Standing between Bolsonaro and the presidency is the PT’s candidate, Fernando Haddad. An expert on Marxist orthodoxy and a one-term mayor of São Paulo, Haddad is Lula’s last-minute successor. Haddad, however, is a different breed of politician than Lula: bookish and bureaucratic, he lacks Lula’s folksy and impassioned oratory. He hopes to promote himself as a safe pair of hands compared to Bolsonaro, but he cannot free himself from the baggage of the disgraced political party whose corruption he must condemn and whose support he nevertheless needs to win. Antipetismo sentiment clouds over Haddad’s concrete policy proposals, compromising his greatest assets on the campaign. Bolsonaro, citing his stabbing recovery, refuses to debate Haddad. The pink tide has receded, leaving Haddad with fewer potential allies in Latin America; Wall Street and its publications, salivating at neoliberal reforms, are backing Bolsonaro to win.
Bolsonaro has electrified voters in ways that Haddad, despite his gains, cannot. The former now leads with 59 percent of the vote, according to Datafolha, the pollster that underestimated his support in the first round of elections. Antipetismo sentiment resonates with a diverse voter bloc: the military (his original base), white upper- and middle-class men, and evangelicals, who are a fast-growing demographic in Brazil. Despite widespread coverage of the #EleNao protests (the Brazilian equivalent of the Women’s March), Bolsonaro is also polling well with low-income Brazilians of color and women. Many Brazilians have subscribed to his demagoguery, peddled as panacea and enshrined on lofty promises. Yet deep-rooted problems rarely have quick fixes. Suggesting otherwise, through loudmouthed promises and collective scapegoating, is textbook populism that rarely relies on substance or policy.
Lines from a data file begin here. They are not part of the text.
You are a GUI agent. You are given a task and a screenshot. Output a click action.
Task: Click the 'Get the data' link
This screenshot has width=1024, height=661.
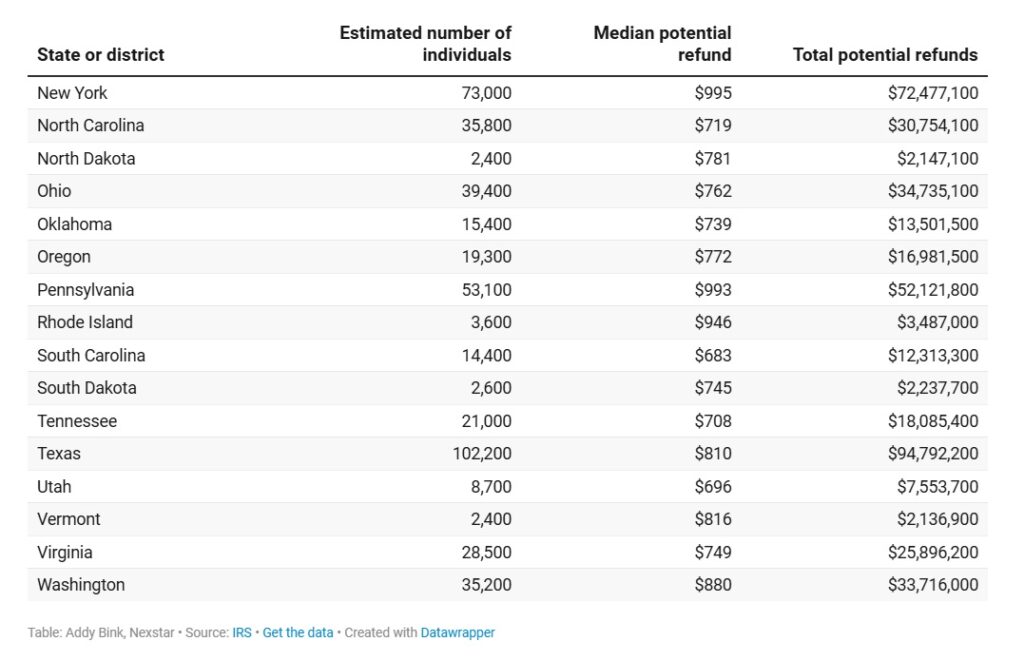297,633
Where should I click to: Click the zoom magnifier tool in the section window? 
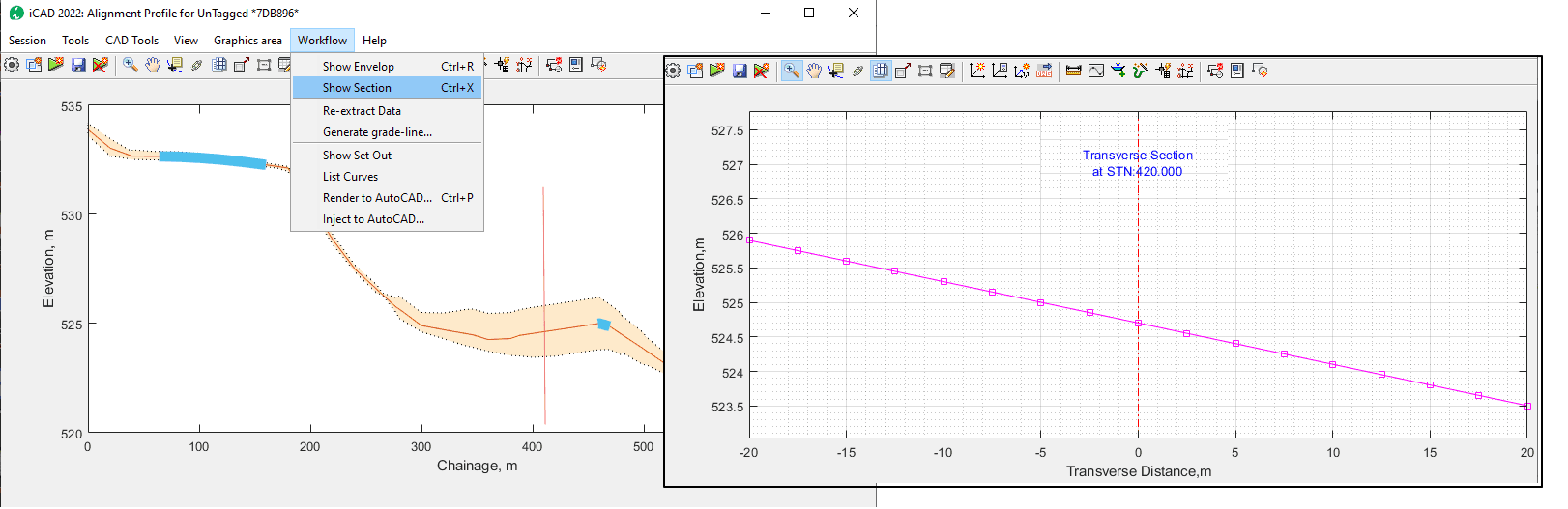coord(791,71)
If Trump’s rise to power in the United States has shown us anything, quixotic border walls cannot solve ingrained racial resentment and a man who defecates in gilded toilets is not, in fact, the economic champion Appalachian laborers voted in.
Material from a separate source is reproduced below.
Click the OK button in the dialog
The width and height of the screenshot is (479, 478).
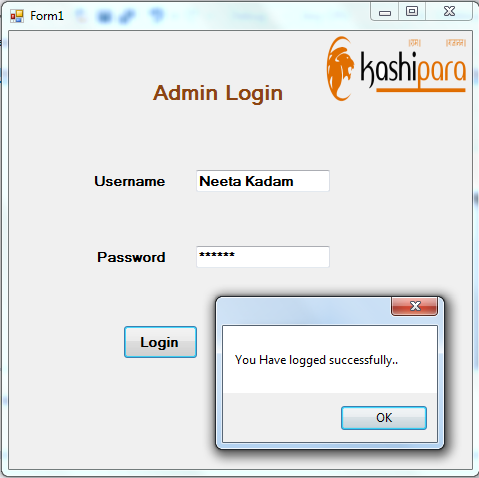pos(384,418)
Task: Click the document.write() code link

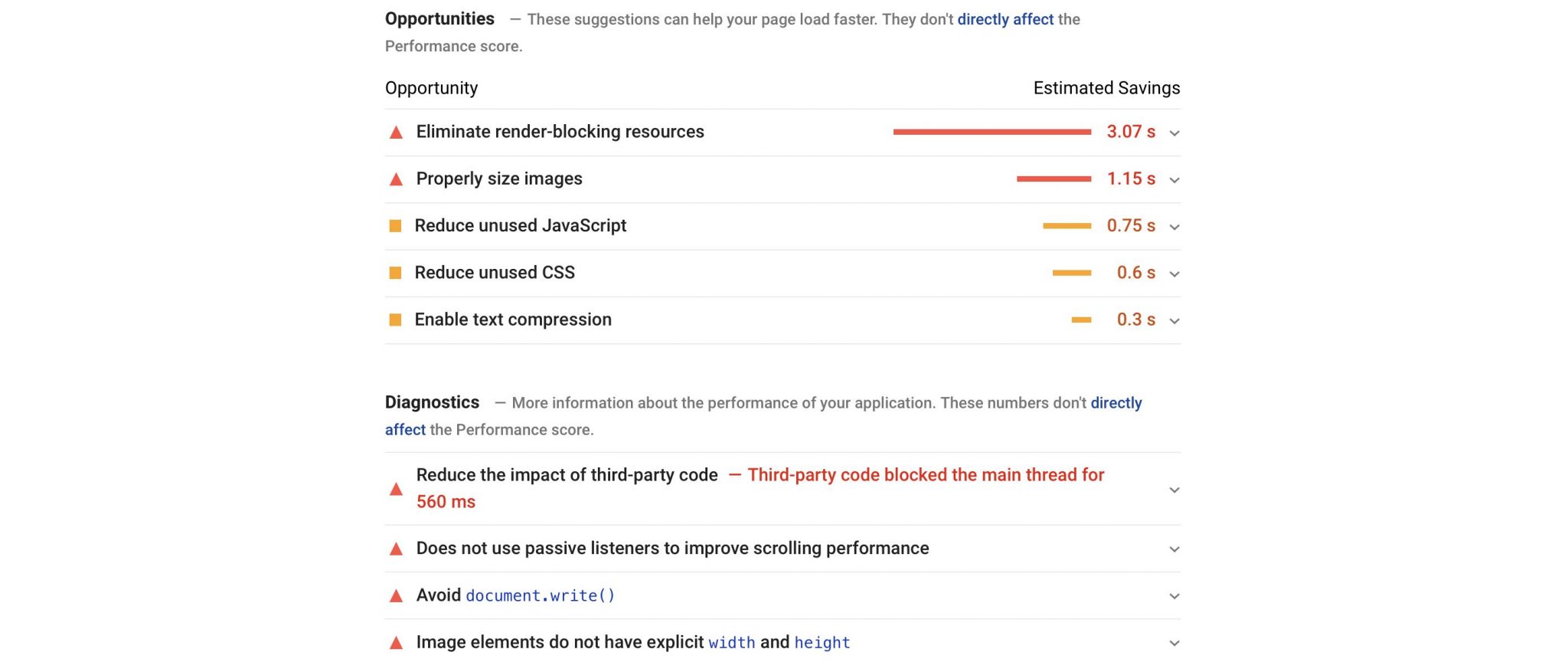Action: (541, 595)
Unfortunately, Brazilian democracy is barely thirty years old and significantly more fragile than its American counterpart. Political analyst Peter Hakim claims that, without major party support in Congress, Bolsonaro would emerge a weak and ineffective leader. But to keep his promises, Presidente Bolsonaro—a man of blunderbuss bombast—may very well have to amend the Constitution to something far less democratic to get his way in a fractured, embattled Congress. In this scenario, the Brazilian judiciary must prove that it is completely impartial and ready to defend democracy, flawed as it is.
Brazil is on the verge of joining a laundry list of failed nascent democracies that have flirted with voted-in autocrats: Russia, Turkey, the Philippines, Hungary, and Venezuela. In Brazil, too, democracy is an historical exception. Bolsonaro is merely the latest recapitulation of a conservative white ruling order in a country. For too long, the post-racial national narrative has long disguised socioeconomic problems that are now bubbling at the surface. A reckoning is arriving; and Brazilians must choose: an imitator autocrat or another PT figurehead. As far-right as Bolsonaro presents himself, he is ultimately a product of the ruling classes’ half-righteous contempt for the PT, offering a return to the dark side of Brazil’s history rather than its salvation.
Opinions expressed in this article are not necessarily reflective of The Gate.